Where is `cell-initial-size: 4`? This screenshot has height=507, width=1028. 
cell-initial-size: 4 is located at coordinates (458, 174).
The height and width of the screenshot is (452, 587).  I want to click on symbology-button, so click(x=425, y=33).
+---+
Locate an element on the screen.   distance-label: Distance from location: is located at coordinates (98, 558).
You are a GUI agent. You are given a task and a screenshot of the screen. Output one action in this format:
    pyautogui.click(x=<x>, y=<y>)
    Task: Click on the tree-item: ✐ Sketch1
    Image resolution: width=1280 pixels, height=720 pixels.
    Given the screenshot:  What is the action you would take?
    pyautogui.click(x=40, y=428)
+---+
(Como fazer):
Reproduza sem nenhuma alteração as linhas dos dados começando na que contém "Locate an element" e terminando na que contém "pyautogui.click(x=40, y=428)", com as duas incluídas.

(Campo de resposta):
Locate an element on the screen.   distance-label: Distance from location: is located at coordinates (98, 558).
You are a GUI agent. You are given a task and a screenshot of the screen. Output one action in this format:
    pyautogui.click(x=<x>, y=<y>)
    Task: Click on the tree-item: ✐ Sketch1
    Image resolution: width=1280 pixels, height=720 pixels.
    Given the screenshot:  What is the action you would take?
    pyautogui.click(x=40, y=428)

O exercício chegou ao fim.